Stated problem — Please show each line of the records below that contains the string "Task". Case counts.

Recorded information —
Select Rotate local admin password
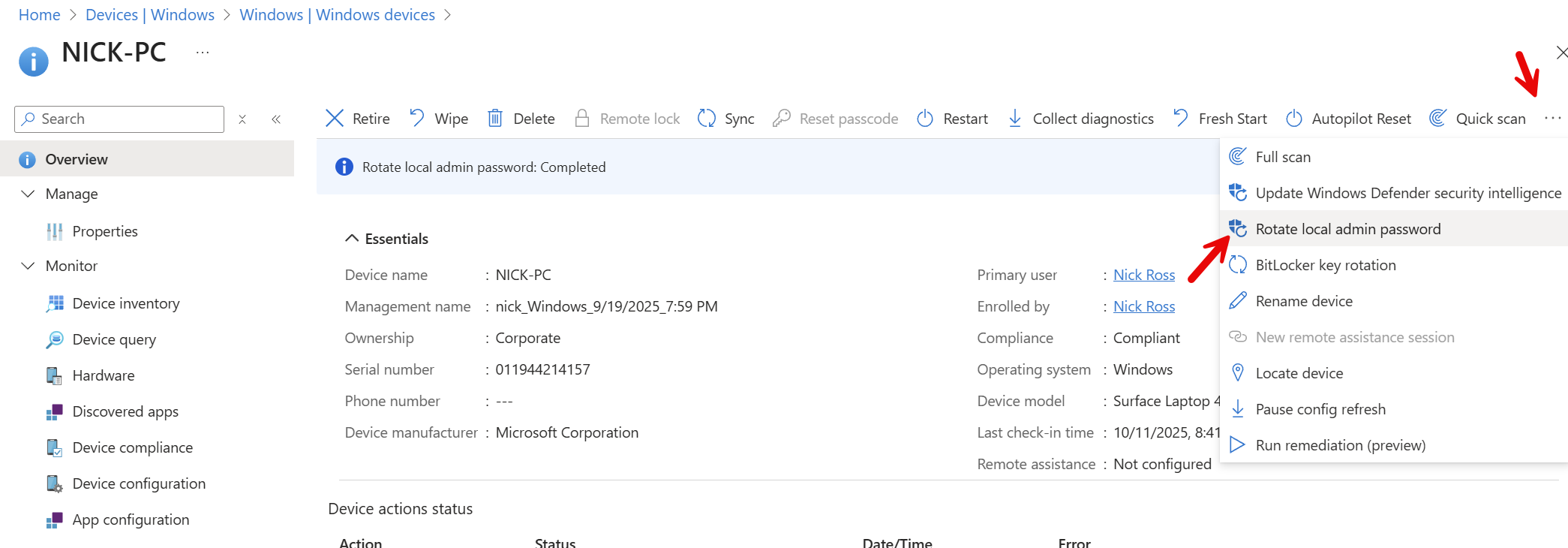This screenshot has height=548, width=1568. click(x=1347, y=229)
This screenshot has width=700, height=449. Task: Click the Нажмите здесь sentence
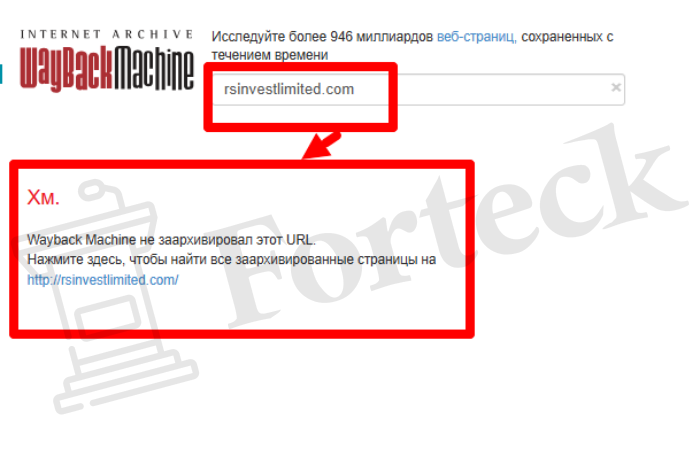tap(231, 259)
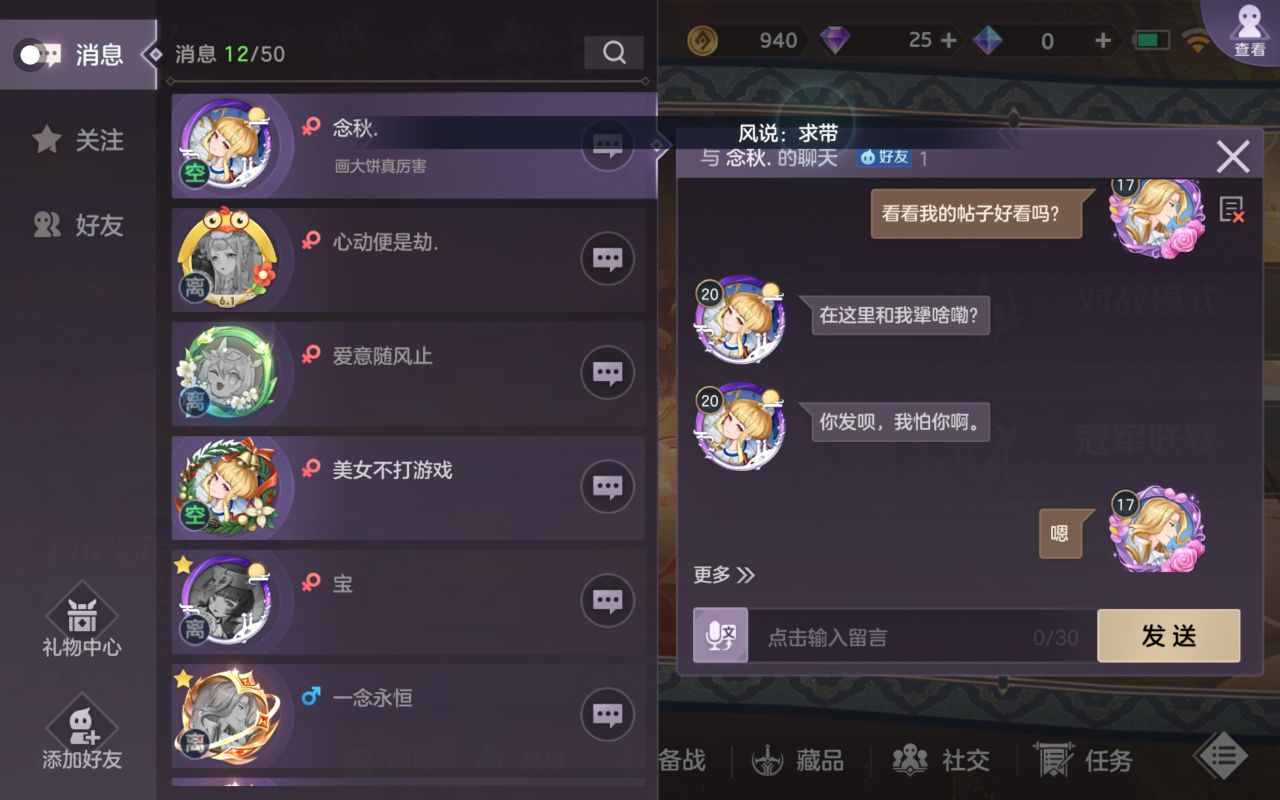Open the message search magnifier icon

(x=614, y=53)
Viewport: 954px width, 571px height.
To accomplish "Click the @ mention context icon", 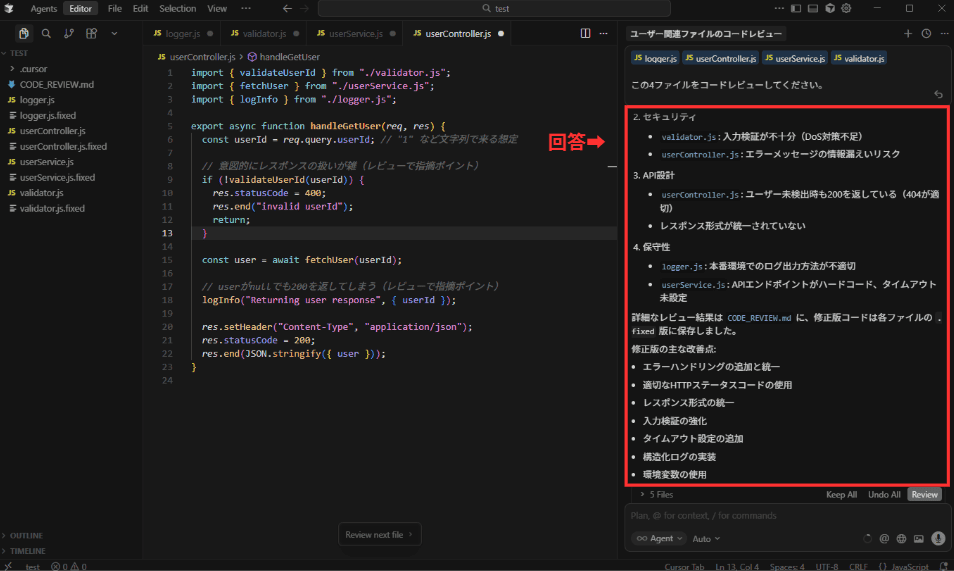I will [x=884, y=538].
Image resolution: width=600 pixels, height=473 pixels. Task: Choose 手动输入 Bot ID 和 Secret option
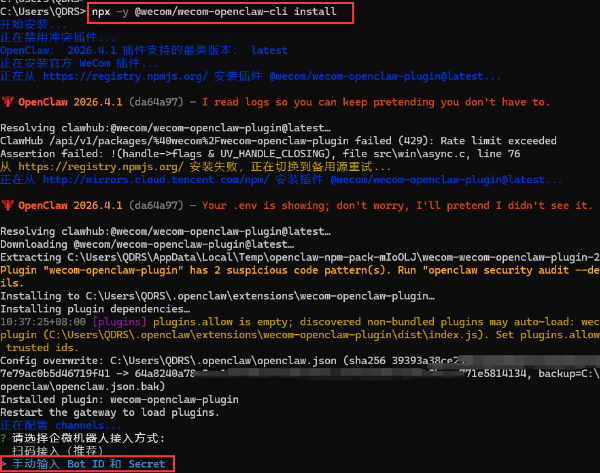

Exercise answer —
This screenshot has width=700, height=449. Task: Click the Нажмите здесь sentence
Image resolution: width=600 pixels, height=473 pixels. Task: Choose 手动输入 Bot ID 和 Secret option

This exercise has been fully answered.